Sir Mark Sykes was one of the strangest and most perplexing figures at the Conference. He was co-author of the Sykes-Picot agreement or protocol, which gave to the French much that Lawrence and Allenby had promised to the Arabs. [ 1920. The Sykes-Picot agreement was drawn up in 1916 for the purpose of harmonizing the conflicting claims of France and Britain to spheres of influence in the Middle East. It subdivided the Arab area and gave Syria to the French. British preponderance in Irak and in Transjordania was recognized. Palestine was given a special status but it was not very clearly drawn. While there are many contested points, in the main the agreement determines the political situation today and is thought by many to be responsible for the existing confusion.]
You get the measure of the man when I tell you that even after this slip Sykes was by no means unpopular with the Arabs. As a matter of fact they held him in high esteem with the reservation, however, that “he hez make one big mistake, but Sir Sykes he work it out all right.” And the Armenians and the Zionists also worshipped him. There was no mistake about this; “Sir Sykes” had the gift of popularity.
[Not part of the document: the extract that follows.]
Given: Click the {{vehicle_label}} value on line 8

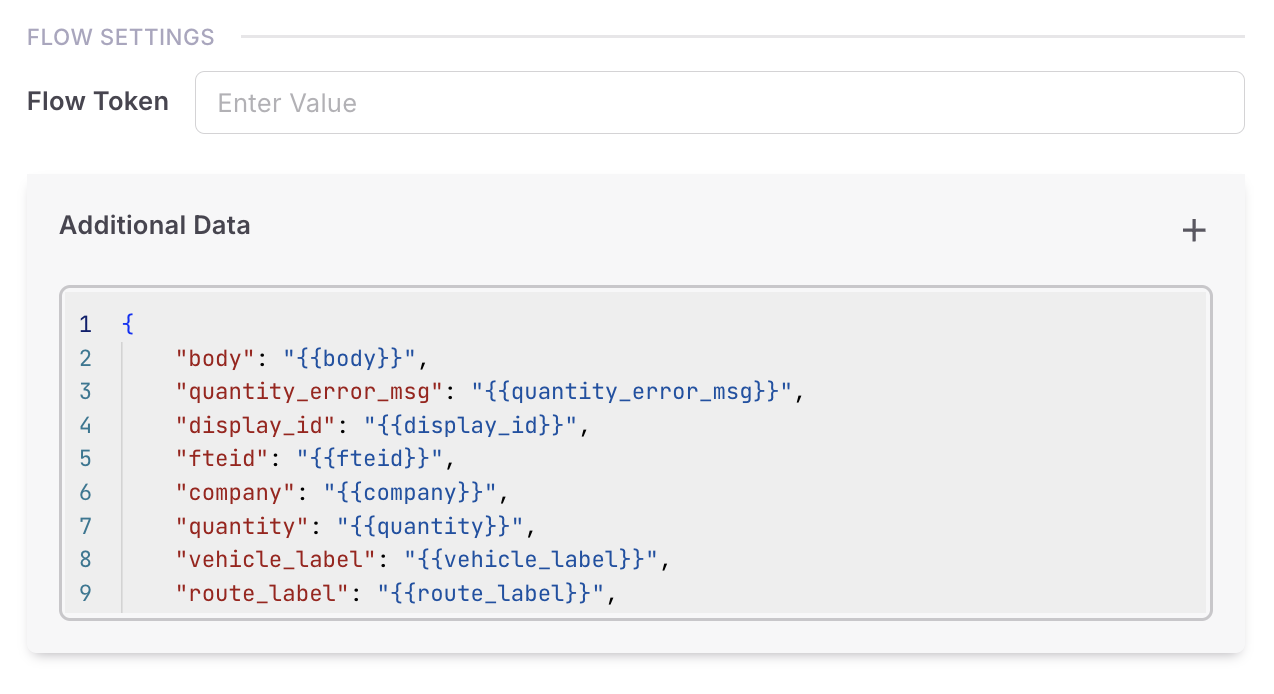Looking at the screenshot, I should (530, 559).

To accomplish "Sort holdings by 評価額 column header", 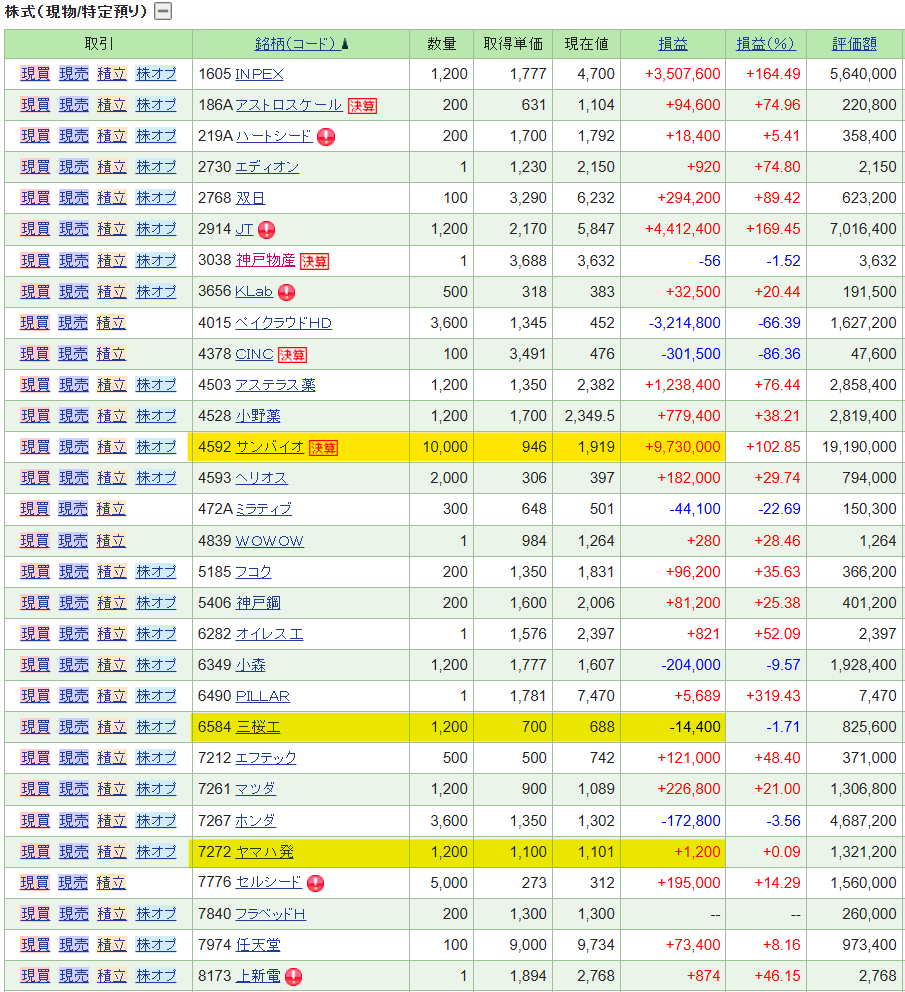I will point(854,44).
Sykes was born, like Robinson Crusoe, in Yorkshire, I should say about forty years ago, the only son of a Tory squire with large estates and with other resources which made him quite indifferent to the output of his fields and farms. The squire was a great traveler in out-of-the-way places and on these travels, he was generally accompanied by his boy, who seems to have escaped the servitudes of regular and methodical schooling. When the boy was but ten, Father Sykes and son spent a winter with the Druses of the Lebanon, and then the youngster was handed over to some Jesuit fathers who had started a school at Monte Carlo—of all places in the world! Later he was transferred to Brussels and from there to Weimar. He arrived in due course at Cambridge with considerable knowledge of the world and more than a smattering of four or five languages, but his tutors were unanimous in expressing the opinion that he would never be able to stand the varsity examinations that awaited him, not even the “Little Go,” which boys from the public schools took in their stride. “But I was saved this disgrace,” explained Sykes. “The blessed Boer war came and I joined up.”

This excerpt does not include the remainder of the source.